Population health, primary care networks and personalisation: Using data to transform care and improve health outcomes

The need for a sharpened focus on population health has increased following the global onset of COVID-19. As well as the human impact of loss, the pandemic has surfaced the inequalities existent in society, specifically the difference in health outcomes that exist across populations.

Ryan Irwin, Population health strategy executive, Cerner

9/16/2020

Improving population health requires multiple interventions over time, tailored to meet the needs of individuals at each stage of their life, whilst simultaneously reducing the inequalities that exist in health outcomes across a population.1

Health and care systems have a key role in improving population health. One way in which their role can be understood is through their enablement of infrastructure, intelligence and interventions to support integrated care and population health management, as described by NHS England:2

  • Infrastructure: For example, developing integrated health and social care models such as primary care networks (PCNs) that enable greater provision of proactive, personalised and coordinated care.
  • Intelligence: The use of shared data via a normalised population health and care record to understand variation and support quality improvement across health and care services, making the best use of collective resources available.
  • Interventions: Supporting more personalised care to help people manage their own health and wellbeing.2

In this short paper, one perspective is provided on how PCNs – a model of care emerging globally within integrated care systems (ICSs) – can make use of population health data and technology to support evidence-based improvement across large health and care systems.

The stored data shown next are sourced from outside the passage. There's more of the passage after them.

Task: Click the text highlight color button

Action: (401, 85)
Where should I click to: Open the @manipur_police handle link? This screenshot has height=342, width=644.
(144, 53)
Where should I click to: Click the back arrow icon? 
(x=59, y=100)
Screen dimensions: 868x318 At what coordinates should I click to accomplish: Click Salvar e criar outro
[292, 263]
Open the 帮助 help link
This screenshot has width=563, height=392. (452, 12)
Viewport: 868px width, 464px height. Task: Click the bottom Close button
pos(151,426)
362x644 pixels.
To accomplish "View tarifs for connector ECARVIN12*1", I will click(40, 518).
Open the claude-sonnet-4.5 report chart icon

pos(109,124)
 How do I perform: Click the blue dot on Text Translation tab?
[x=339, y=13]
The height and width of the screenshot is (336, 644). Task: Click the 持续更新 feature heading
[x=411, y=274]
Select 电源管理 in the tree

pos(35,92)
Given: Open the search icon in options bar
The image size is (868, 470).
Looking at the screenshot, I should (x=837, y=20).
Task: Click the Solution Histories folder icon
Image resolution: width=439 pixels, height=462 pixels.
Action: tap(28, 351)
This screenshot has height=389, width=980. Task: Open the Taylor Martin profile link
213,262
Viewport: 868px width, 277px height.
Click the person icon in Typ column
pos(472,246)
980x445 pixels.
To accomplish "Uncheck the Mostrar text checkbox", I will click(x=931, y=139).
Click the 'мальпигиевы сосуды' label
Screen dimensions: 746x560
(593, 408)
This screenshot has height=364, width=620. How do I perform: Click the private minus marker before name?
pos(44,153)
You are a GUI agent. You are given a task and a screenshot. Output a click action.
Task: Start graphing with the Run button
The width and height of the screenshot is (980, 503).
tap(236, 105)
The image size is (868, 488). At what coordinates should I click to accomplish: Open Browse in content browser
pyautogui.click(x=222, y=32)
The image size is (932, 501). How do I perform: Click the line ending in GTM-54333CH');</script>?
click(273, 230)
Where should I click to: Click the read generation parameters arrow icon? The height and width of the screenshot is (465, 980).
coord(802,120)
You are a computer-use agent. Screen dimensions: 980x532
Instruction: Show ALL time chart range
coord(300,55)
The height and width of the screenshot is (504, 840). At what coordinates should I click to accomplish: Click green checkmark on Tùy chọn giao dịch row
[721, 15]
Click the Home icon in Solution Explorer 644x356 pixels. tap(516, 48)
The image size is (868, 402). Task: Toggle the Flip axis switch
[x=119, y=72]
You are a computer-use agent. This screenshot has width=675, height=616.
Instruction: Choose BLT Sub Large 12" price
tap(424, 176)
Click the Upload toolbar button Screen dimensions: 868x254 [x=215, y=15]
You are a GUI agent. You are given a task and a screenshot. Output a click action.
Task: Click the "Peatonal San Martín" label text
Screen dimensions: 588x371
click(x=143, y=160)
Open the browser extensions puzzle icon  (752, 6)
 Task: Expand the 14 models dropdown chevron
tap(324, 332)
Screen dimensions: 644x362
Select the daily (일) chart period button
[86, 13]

Building from the ground up

Whilst recognising population health improvement requires multiple interventions across systems, there is a strong evidence base that universal, high-quality primary care provision, with its roots in local communities, improves overall population health outcomes, lowers per capita healthcare costs and reduces health inequalities.3,4,5

One new model of care emerging globally is the development of PCNs. These and similar models, such as neighbourhood care networks, can loosely be defined as groups of general practices (GPs) working together with a range of local providers across primary care (including pharmacy, optometry and dentistry), community services, social care, the voluntary sector and other public services to offer more personalised, coordinated health and social care services to local populations of around 15,000-150,000 people, addressing local population health needs and inequalities. Such models include improved access to medical, nursing, allied health, mental health and social care teams, plus other staff groups within an integrated care approach.6,7

The development of PCNs in various forms are reported as a key health policy aim across more than 15 OECD countries, including the UK, Australia, France, Switzerland, and the United States.5 Such care models may be supported by other primary care and out of hospital services being delivered at scale. For example, in the case of GP and primary care federations in the UK, GP federations are often members of ICSs, representing local general practice and primary care together with local medical committees (as the statutory organisation occupying this role).8

GPs and PCNs are a good place to start stakeholder engagement and involvement when embarking on a population health journey in order to create the foundation of any ICS or health network. Taking the UK primary context there are a number of reasons for this:

  • As the first point of contact for anyone entering the health system, primary care accounts for around 80-90% of healthcare contacts. Contacts are increasingly being delivered via digital means, such as through online apps and telephone triage, with COVID-19 resulting in face-to-face GP appointments dropping from 82% in April 2019 to 47% in April 2020, and telephone visits increasing from 14% to 48%, when comparing the same two months.
  • In the UK, GPs’ records are the primary record of care for an individual across their lifetime, thus being a central source of information to support direct care and population health management.
  • Services are focused on the whole person, providing continuity of care across a lifetime and universal access to critical public and preventative health interventions such as vaccination, immunisation and screening.
  • Focused primary and secondary prevention in primary care is effective in reducing health inequalities. A recent OECD report demonstrates that those in low income groups are 5% less likely than those in high income groups to see a GP; this extends to a 12% difference to see a specialist. The UK Department of Health has also demonstrated that inequalities in life expectancy can be narrowed by at least 10% for focused primary care interventions. Such interventions, like optimising effective therapies for cardiovascular risk in low income groups, can be implemented quickly and effectively and are enhanced by appropriate electronic case finding.5,10,11
  • Services also play a critical role in connecting people for health and wellbeing, for example via digital social prescribing. This includes coordinating referral to services addressing the wider determinants of health, such as income, housing and community support.
  • Primary care teams have an increasing role in precision medicine and pharmacogenomics, for example identifying patients with, or at risk of, a genetic condition; supporting clinical management of genetic conditions; and communicating genetic information that can inform precision medicine.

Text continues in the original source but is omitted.